## WORK REQUIRED
Quote the entries word for word, from the line containing "开云体育再犀利的女神也逃不外地心引力-kaiyun体育官方网站全站入口 (中国)官网入口登录 (22, 47)" through the line containing "Pool Builders Sovereign Islands (186, 186)", including both of those lines.

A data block
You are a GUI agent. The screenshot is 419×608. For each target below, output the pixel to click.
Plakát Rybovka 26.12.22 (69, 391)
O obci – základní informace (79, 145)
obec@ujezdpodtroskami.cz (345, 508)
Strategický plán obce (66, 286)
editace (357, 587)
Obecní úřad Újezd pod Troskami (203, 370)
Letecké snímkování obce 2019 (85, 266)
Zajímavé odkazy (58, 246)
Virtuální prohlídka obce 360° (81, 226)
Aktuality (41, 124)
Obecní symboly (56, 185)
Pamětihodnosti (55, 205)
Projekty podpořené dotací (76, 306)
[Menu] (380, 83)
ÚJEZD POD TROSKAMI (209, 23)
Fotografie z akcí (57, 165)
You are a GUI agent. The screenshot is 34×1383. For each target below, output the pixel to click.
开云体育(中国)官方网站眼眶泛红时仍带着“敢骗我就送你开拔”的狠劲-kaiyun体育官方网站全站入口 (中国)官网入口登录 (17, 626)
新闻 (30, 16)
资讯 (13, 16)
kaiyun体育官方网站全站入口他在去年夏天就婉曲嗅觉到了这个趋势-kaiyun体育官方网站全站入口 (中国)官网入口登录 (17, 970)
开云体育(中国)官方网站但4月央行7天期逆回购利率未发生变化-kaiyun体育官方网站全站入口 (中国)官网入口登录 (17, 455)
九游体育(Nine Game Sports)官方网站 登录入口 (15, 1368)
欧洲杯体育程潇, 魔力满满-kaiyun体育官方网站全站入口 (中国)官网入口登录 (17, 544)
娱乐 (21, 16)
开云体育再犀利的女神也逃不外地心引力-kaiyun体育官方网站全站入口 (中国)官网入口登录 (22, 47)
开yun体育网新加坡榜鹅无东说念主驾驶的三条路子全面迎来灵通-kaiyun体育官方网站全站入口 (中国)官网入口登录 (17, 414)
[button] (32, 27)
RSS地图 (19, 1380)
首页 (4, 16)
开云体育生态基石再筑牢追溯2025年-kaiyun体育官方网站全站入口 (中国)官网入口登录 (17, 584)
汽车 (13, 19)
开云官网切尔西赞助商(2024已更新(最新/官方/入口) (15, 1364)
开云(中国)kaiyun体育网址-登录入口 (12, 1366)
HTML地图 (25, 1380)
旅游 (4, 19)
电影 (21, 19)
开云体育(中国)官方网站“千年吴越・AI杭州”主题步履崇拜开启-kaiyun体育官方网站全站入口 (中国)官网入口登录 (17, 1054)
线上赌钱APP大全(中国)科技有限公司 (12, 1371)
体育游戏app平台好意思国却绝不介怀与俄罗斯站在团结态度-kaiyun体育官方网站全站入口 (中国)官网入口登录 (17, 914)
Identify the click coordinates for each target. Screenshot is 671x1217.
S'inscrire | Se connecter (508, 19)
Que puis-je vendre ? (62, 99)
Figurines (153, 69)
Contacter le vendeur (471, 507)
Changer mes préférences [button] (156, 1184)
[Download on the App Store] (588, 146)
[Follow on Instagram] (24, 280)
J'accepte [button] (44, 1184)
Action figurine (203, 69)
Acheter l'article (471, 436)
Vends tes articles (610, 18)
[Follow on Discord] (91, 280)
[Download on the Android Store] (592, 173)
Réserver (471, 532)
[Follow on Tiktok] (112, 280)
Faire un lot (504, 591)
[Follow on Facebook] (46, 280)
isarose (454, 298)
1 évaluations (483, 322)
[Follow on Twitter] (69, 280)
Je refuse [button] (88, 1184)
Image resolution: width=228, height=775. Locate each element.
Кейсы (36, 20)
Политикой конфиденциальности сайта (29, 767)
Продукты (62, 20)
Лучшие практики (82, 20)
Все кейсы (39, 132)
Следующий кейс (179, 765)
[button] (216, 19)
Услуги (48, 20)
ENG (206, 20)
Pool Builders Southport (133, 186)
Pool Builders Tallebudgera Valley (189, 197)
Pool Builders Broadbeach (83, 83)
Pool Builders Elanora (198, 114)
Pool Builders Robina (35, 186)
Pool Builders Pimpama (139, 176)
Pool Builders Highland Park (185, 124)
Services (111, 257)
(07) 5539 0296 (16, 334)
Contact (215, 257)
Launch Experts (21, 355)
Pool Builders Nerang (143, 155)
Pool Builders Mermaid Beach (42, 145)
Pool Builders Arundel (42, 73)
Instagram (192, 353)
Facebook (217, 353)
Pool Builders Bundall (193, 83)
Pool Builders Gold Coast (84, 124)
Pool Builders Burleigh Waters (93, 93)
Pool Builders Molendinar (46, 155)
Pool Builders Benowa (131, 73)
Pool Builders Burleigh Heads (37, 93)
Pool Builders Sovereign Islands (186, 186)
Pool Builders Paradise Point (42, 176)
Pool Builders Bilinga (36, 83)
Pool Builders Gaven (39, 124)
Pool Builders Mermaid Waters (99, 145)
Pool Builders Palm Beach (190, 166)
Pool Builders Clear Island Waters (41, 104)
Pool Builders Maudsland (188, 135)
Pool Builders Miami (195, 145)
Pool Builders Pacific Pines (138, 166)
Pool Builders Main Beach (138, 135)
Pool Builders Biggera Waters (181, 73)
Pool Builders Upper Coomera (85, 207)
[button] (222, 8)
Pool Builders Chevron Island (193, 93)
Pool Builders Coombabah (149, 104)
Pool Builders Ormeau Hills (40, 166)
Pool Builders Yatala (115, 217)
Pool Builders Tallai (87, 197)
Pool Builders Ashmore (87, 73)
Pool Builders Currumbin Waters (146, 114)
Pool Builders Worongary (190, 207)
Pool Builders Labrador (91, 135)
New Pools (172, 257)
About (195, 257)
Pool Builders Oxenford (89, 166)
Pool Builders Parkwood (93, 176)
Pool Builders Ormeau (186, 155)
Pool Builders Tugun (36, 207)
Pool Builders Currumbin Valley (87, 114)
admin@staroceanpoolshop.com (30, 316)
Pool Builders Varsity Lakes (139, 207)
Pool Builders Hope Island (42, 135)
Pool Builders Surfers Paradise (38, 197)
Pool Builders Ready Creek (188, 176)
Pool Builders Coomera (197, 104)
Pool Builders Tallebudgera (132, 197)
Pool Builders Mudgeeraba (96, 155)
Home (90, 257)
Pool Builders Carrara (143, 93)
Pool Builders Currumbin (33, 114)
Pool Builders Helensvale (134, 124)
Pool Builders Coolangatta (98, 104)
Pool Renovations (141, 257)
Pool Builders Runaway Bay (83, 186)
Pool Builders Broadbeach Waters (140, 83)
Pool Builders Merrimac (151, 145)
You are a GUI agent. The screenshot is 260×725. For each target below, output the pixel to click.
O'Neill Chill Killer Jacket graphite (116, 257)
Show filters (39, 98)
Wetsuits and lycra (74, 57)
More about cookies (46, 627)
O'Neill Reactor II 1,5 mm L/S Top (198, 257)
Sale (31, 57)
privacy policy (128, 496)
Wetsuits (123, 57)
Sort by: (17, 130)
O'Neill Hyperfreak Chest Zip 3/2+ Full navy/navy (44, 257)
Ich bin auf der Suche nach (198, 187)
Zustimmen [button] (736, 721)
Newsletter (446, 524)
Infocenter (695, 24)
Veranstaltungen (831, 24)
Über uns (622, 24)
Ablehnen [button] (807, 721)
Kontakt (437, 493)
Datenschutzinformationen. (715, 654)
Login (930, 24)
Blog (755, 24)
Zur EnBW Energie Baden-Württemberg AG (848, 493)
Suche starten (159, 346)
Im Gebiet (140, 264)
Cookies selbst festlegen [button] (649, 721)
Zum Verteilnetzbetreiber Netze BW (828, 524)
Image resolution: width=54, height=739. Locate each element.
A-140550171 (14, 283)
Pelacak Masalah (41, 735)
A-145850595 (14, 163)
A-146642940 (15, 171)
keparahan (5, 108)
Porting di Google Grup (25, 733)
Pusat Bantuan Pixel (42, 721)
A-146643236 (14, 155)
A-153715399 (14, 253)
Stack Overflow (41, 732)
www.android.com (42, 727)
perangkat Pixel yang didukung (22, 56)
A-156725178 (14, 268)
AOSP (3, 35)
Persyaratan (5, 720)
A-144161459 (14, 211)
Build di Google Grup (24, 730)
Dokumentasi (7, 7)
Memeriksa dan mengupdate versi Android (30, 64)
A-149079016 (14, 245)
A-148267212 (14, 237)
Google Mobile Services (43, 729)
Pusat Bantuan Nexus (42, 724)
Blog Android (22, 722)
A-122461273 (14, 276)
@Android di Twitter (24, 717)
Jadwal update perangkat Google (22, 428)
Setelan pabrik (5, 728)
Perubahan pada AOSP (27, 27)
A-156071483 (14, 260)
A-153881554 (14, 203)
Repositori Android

## ANSWER TO THIS EXERCISE
开云体育再犀利的女神也逃不外地心引力-kaiyun体育官方网站全站入口 (中国)官网入口登录 (22, 47)
开yun体育网新加坡榜鹅无东说念主驾驶的三条路子全面迎来灵通-kaiyun体育官方网站全站入口 (中国)官网入口登录 (17, 414)
[button] (32, 27)
RSS地图 (19, 1380)
首页 (4, 16)
开云体育生态基石再筑牢追溯2025年-kaiyun体育官方网站全站入口 (中国)官网入口登录 (17, 584)
汽车 (13, 19)
开云官网切尔西赞助商(2024已更新(最新/官方/入口) (15, 1364)
开云(中国)kaiyun体育网址-登录入口 (12, 1366)
HTML地图 (25, 1380)
旅游 (4, 19)
电影 (21, 19)
开云体育(中国)官方网站“千年吴越・AI杭州”主题步履崇拜开启-kaiyun体育官方网站全站入口 (中国)官网入口登录 (17, 1054)
线上赌钱APP大全(中国)科技有限公司 (12, 1371)
体育游戏app平台好意思国却绝不介怀与俄罗斯站在团结态度-kaiyun体育官方网站全站入口 (中国)官网入口登录 (17, 914)
Identify the click coordinates for each target. Screenshot is 671x1217.
S'inscrire | Se connecter (508, 19)
Que puis-je vendre ? (62, 99)
Figurines (153, 69)
Contacter le vendeur (471, 507)
Changer mes préférences [button] (156, 1184)
[Download on the App Store] (588, 146)
[Follow on Instagram] (24, 280)
J'accepte [button] (44, 1184)
Action figurine (203, 69)
Acheter l'article (471, 436)
Vends tes articles (610, 18)
[Follow on Discord] (91, 280)
[Download on the Android Store] (592, 173)
Réserver (471, 532)
[Follow on Tiktok] (112, 280)
Faire un lot (504, 591)
[Follow on Facebook] (46, 280)
isarose (454, 298)
1 évaluations (483, 322)
[Follow on Twitter] (69, 280)
Je refuse [button] (88, 1184)
Image resolution: width=228, height=775. Locate each element.
Кейсы (36, 20)
Политикой конфиденциальности сайта (29, 767)
Продукты (62, 20)
Лучшие практики (82, 20)
Все кейсы (39, 132)
Следующий кейс (179, 765)
[button] (216, 19)
Услуги (48, 20)
ENG (206, 20)
Pool Builders Southport (133, 186)
Pool Builders Tallebudgera Valley (189, 197)
Pool Builders Broadbeach (83, 83)
Pool Builders Elanora (198, 114)
Pool Builders Robina (35, 186)
Pool Builders Pimpama (139, 176)
Pool Builders Highland Park (185, 124)
Services (111, 257)
(07) 5539 0296 (16, 334)
Contact (215, 257)
Launch Experts (21, 355)
Pool Builders Nerang (143, 155)
Pool Builders Mermaid Beach (42, 145)
Pool Builders Arundel (42, 73)
Instagram (192, 353)
Facebook (217, 353)
Pool Builders Bundall (193, 83)
Pool Builders Gold Coast (84, 124)
Pool Builders Burleigh Waters (93, 93)
Pool Builders Molendinar (46, 155)
Pool Builders Benowa (131, 73)
Pool Builders Burleigh Heads (37, 93)
Pool Builders Sovereign Islands (186, 186)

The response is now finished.